Edition 0020. 08.28.2022. Week of 08.28 - 06.28.2022.
This weekly commentary examines the 11 S&P equally weighted sectors.
Key Takeaways
All 4 cyclical sectors - discretionary, financials, materials, and real-estate - are trending lower. All 4 sectors have momentum which has improved from negative to neutral as stocks have bounced from their June lows.
Defensive sectors - staples, utilities, and healthcare - remain mixed. Staples and utilities are relatively strong, though have recently turned rangebound as stocks have bounced from their June lows. Healthcare remains in a downtrend. I am watching for trend continuation from staples and utilities to see if the behavior exhibited by big money stays the same after this recent bounce in stocks.
Sensitive sectors - industrials, technology, communication services, and energy - are mostly trending lower with energy being the exception. I am looking for momentum to flip positive to signal trend continuation in energy.
52-week relative strength is led by utilities, staples, and energy, with a recent appearance from industrials.
Large-Cap Leadership
S&P 500 Equally Weighted ETF (RSP) / S&P 500 Cap Weighted ETF (SPY). Click to enlarge.
This relative strength chart shows the equally weighted ETF, RSP, as the numerator and the cap-weighted ETF, SPY, as the denominator. The faster, solid, moving average is the 13-week simple, representing one quarter, and the slower, dashed, moving average is the 52-week simple, representing one year.
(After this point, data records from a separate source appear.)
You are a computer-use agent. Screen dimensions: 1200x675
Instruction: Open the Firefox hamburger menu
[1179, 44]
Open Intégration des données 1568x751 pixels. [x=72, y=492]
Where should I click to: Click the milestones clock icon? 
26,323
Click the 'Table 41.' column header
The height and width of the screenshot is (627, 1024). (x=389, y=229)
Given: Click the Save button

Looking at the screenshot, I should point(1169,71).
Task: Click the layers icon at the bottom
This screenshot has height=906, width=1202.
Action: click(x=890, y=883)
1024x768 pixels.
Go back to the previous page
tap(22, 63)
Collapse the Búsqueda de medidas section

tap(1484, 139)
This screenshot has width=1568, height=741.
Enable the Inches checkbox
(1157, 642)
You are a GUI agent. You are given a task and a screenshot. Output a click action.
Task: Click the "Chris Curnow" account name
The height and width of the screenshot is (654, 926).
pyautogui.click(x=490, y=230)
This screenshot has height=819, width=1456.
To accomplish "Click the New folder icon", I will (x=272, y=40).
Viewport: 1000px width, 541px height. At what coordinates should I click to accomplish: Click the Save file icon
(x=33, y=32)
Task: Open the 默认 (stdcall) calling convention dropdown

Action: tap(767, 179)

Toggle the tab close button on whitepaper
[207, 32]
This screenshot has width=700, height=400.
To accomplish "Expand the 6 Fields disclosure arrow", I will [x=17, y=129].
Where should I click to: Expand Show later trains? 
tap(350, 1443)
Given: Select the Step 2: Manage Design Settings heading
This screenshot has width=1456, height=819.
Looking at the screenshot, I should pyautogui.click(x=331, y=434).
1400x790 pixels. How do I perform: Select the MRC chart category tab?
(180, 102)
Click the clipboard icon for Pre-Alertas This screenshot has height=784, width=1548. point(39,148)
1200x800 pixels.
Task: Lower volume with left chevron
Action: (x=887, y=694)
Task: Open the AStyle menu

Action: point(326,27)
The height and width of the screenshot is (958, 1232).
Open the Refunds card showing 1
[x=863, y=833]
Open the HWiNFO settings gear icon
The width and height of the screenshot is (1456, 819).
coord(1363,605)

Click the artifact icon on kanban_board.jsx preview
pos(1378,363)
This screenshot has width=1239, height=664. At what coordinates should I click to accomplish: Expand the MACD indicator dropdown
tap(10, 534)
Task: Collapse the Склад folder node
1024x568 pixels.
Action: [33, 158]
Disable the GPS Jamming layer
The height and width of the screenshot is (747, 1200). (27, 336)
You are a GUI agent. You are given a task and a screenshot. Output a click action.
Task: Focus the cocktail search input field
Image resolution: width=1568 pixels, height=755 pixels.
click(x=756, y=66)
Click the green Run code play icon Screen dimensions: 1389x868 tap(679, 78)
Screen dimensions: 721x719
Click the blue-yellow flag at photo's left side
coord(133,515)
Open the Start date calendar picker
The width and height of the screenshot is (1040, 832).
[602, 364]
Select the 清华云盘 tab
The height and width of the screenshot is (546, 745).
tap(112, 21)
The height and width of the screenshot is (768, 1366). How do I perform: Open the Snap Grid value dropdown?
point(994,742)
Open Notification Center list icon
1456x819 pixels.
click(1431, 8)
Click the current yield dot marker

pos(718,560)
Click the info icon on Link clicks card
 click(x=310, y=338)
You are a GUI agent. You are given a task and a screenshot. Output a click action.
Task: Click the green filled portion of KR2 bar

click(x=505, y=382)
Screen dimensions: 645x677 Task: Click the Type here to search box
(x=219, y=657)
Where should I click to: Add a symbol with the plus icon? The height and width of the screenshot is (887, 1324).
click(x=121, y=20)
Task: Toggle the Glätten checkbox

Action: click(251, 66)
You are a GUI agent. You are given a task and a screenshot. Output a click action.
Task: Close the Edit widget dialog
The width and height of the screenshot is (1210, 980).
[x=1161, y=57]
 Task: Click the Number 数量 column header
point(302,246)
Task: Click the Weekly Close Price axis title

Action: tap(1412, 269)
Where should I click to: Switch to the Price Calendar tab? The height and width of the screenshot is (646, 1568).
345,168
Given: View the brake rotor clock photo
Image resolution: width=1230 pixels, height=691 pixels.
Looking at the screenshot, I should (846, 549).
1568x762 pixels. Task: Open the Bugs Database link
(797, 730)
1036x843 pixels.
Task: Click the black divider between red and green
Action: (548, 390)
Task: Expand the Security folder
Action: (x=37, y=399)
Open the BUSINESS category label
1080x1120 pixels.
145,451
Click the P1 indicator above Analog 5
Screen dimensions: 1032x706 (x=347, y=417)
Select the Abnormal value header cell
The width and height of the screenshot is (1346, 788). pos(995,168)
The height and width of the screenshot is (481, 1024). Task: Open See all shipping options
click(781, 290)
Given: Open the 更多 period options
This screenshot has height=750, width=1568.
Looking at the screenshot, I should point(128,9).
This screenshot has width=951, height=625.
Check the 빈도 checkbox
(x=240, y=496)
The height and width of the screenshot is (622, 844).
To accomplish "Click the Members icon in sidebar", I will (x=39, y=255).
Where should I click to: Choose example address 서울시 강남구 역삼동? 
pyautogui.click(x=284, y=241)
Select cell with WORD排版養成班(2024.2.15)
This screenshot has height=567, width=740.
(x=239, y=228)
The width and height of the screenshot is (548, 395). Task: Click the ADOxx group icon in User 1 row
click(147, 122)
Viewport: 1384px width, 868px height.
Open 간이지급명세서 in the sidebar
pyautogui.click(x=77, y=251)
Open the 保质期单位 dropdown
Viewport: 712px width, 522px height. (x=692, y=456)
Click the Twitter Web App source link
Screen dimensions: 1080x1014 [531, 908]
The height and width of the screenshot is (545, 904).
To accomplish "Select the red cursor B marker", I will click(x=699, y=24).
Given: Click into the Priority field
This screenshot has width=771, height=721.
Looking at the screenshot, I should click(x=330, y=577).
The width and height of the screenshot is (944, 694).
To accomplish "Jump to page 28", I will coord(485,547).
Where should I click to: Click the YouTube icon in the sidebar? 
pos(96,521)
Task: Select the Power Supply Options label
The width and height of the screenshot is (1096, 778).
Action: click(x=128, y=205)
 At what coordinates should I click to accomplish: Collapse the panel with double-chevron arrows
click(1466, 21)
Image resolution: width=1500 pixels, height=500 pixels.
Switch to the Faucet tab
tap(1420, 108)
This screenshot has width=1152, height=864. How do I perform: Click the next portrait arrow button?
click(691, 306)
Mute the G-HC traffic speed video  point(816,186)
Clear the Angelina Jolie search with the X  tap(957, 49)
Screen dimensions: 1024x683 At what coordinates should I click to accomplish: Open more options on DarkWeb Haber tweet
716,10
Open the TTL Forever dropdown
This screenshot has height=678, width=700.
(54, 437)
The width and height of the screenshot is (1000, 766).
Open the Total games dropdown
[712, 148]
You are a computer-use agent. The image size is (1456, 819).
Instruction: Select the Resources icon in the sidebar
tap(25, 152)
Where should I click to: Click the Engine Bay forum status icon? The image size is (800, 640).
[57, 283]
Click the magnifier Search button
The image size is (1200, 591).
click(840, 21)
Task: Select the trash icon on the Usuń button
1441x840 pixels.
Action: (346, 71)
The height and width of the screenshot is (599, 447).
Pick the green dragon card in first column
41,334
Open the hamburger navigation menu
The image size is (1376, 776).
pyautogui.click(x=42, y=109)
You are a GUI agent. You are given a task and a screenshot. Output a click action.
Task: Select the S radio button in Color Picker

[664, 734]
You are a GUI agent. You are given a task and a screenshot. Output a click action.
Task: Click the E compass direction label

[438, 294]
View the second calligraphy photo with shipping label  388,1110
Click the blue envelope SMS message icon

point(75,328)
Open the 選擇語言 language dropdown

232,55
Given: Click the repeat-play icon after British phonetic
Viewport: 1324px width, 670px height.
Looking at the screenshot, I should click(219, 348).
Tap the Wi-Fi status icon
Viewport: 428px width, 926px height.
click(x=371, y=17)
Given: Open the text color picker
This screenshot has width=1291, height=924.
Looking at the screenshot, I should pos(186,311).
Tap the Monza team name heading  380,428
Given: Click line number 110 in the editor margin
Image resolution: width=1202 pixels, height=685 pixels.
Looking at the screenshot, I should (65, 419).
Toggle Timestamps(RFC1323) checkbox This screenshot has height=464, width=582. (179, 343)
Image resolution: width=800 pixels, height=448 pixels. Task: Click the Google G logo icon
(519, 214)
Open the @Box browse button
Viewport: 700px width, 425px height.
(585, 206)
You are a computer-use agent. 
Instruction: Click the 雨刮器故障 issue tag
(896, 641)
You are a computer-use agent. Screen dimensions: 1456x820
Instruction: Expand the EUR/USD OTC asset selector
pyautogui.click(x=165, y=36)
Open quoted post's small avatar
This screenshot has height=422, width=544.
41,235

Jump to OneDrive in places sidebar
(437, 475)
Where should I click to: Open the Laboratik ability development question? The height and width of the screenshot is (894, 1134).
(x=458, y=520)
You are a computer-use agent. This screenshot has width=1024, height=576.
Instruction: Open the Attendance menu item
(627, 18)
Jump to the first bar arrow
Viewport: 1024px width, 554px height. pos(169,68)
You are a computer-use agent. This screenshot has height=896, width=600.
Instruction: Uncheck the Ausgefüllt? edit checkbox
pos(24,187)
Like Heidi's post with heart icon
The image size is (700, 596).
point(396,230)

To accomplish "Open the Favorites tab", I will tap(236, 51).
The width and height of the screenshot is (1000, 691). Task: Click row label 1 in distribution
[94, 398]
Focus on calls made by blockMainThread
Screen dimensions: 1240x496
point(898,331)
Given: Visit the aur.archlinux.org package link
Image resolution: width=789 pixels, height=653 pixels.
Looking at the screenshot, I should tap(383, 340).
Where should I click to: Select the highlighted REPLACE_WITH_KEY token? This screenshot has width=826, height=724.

Decisive and sustained leadership from SPY ended after markets started to rise from the 2020 Covid low. RSP was in control during the final quarter of 2020 and the first quarter of 2021. Since then, the last year has been a battle. The ratio has been stuck in its trading range with a flat 52-week simple moving average.
Performance & Relative Strength
Sector Performance Table 1.
Click here for the performance table guide. Click the performance table to enlarge.
This first performance table sorts the ETFs using the location of the sector’s relative strength line, against RSP, in its 13-week range.
Over the last 13 weeks, the leadership has been from RGI, the equally weighted industrial sector, and from RYU, the equally weighted utility sector. These ETFs have their relative strength lines in top 90% of their 13-week ranges.
Unfortunately, RGI printed a 5-week closing low last week as price itself remains 41-weeks removed from its previous 52-week high and trending lower. RYU on the other hand is just one week removed from printing its last 52-week closing high.
Sector Performance Table 2.
Click here for the performance table guide. Click the performance table to enlarge.
This table sorts the ETFs using the location of the sector's relative strength line, against RSP, in its 52-week range.
The top two ETFs remain the same with RGI and RYU. Just below those, we have the equally weighted consumer staples ETF, RHS, and the equally weighted energy ETF, RYE. RYE printed a 5-week closing high last week.
Without looking at the price charts, we can see RYU and RHS have green 1s in their trend and momentum score columns. This shows quantitatively, using price, its 40-week moving average, and the 12,26,9 PPO momentum oscillator, they are the healthiest technically.
Energy retains its green 1 in trend, meaning price is above its upward sloping 40-week average, though its momentum score is a yellow 2 which means that the PPO line itself is above 0 but the histogram is below 0. I am on the lookout for trend continuation in RYE.
Year-to-date sector and RSP performance.
Click to enlarge.
Looking at the year-to-date performance of the sectors, the story has been the same all year.
Energy, RYE, is the outlier and upside winner with a gain of 49% year-to-date.
Utilities, RYU, and Staples, RHS, have been vacillating above and below the 0-line all year, though utilities has made a real push lately. After pressing higher through August, RYU is now up more than 8% year-to-date with RSP down 11.44%.
Large-Cap Sector Summary Table
Click to enlarge.
Source for Weightings:
Looking at the quantitative model, we find roughly 83.60% of RSP’s, the equally weighted S&P 500 ETF, market capitalization in downtrends with only 16.45% in uptrends.
We have seen an improvement in momentum as more cap has shifted from negative to neutral. This is certainly a step in the right direction, though we have yet to see much improvement in price itself or leadership from offensive sectors such as technology and discretionary, though there has been a recent push from industrials .
We continue to see more ranked lows than highs.
Note, the discrepancy between my subjective trend assessment and the model’s is because my subjective work is faster to react and looking more strictly at price highs and lows. This reacts faster than outputs from moving averages. This is why I see RHS, RYU, and RYT as rangebound.